The comparison of the score of the two groups (positive and negative trials) showed
no statistically significant difference, allowing a meaningful data aggregation. The
three studies excluded from the meta-analysis due to a lack of reported data were
all negative. There is, thus, a potential bias in favour of positive trials. It should,
however, be stressed that results were significantly better reported in the positive
studies than in the negative ones. Indeed, studies with no statistically significant
results are less often published or, if they are published, it is with more concise
reports of results, meaning that they are more often unassessable. Moreover, there
is a language bias. We have restricted our review to articles published in English
and French, because all our readers did not know other languages such as Japanese
or German. This bias could favour the positive studies that are more often published
in English, while the negative ones are more often reported in native languages (Egger
et al, 1997).
Another potential source of bias is related to the method for extrapolating the HR.

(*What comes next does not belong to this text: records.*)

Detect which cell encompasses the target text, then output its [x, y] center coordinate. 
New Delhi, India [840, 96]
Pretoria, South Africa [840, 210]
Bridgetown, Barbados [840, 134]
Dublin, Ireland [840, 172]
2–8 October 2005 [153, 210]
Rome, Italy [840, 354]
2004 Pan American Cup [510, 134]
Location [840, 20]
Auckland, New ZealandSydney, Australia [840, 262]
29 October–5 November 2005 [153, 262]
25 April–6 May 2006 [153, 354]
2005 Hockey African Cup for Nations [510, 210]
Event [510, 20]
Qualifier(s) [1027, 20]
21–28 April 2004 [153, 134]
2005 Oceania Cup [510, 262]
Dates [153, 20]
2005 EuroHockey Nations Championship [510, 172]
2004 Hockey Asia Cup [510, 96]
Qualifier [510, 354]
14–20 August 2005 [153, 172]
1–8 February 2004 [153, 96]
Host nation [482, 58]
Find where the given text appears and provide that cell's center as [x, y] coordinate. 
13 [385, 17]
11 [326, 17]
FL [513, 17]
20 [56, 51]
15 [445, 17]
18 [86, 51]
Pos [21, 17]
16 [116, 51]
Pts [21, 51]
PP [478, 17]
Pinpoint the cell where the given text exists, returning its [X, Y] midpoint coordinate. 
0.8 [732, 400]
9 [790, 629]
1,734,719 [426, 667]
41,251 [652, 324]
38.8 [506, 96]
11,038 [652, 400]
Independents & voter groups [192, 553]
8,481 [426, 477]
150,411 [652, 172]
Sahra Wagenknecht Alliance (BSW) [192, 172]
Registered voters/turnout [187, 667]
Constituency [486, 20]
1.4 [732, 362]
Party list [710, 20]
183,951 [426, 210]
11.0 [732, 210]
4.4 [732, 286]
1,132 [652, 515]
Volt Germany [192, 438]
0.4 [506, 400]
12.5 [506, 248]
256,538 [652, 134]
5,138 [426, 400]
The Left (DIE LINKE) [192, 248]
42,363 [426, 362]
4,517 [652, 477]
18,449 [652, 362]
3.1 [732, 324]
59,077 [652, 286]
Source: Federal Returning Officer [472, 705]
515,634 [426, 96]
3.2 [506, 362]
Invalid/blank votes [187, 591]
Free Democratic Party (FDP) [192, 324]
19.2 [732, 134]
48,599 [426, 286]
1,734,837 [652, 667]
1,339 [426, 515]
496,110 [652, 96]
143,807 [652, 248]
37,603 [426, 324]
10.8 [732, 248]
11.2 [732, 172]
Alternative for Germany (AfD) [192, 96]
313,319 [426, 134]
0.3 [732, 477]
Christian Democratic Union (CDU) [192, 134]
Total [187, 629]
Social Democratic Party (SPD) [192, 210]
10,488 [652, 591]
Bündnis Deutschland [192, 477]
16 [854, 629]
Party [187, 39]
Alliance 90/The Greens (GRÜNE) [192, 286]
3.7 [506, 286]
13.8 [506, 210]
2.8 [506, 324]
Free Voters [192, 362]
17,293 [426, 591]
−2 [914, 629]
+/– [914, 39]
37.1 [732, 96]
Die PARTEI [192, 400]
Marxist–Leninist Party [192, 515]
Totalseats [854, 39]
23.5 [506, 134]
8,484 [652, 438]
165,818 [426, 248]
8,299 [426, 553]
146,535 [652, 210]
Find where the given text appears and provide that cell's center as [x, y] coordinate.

If they were not reported by the authors, HR were calculated from the data available
in the article and, if that was not possible, they were extrapolated from the survival
curves, which involves making assumptions. Moreover, there is no consensus over the
choice of time intervals for reading survival rates on the curves. Finally, we would
emphasise that a global meta-analysis did not appear meaningful because of the heterogeneity
of the patient populations. The patient population of the studies available is very
heterogeneous, often they were restricted to patients with a specific histological
subtype or a selected tumour stage. For this reason, we did not perform a global analysis
and instead focused our analysis on more homogeneous subgroups of patients by aggregating
data from studies conducted in similar patient populations or on similar tumours.
When using a random-effects models, we came to the same conclusions as we did with
fixed-effects models. However, such models do not identify the source of the heterogeneity,
itself an important clinical point. It was not possible, on the basis of published
data, to adjust our results in a multivariate analysis.
Our results are based on an aggregation of data obtained by univariate survival analysis
in retrospective trials. The results need to be confirmed by an adequately designed
prospective study and the exact value at which Bcl-2 should be considered ‘overexpressed’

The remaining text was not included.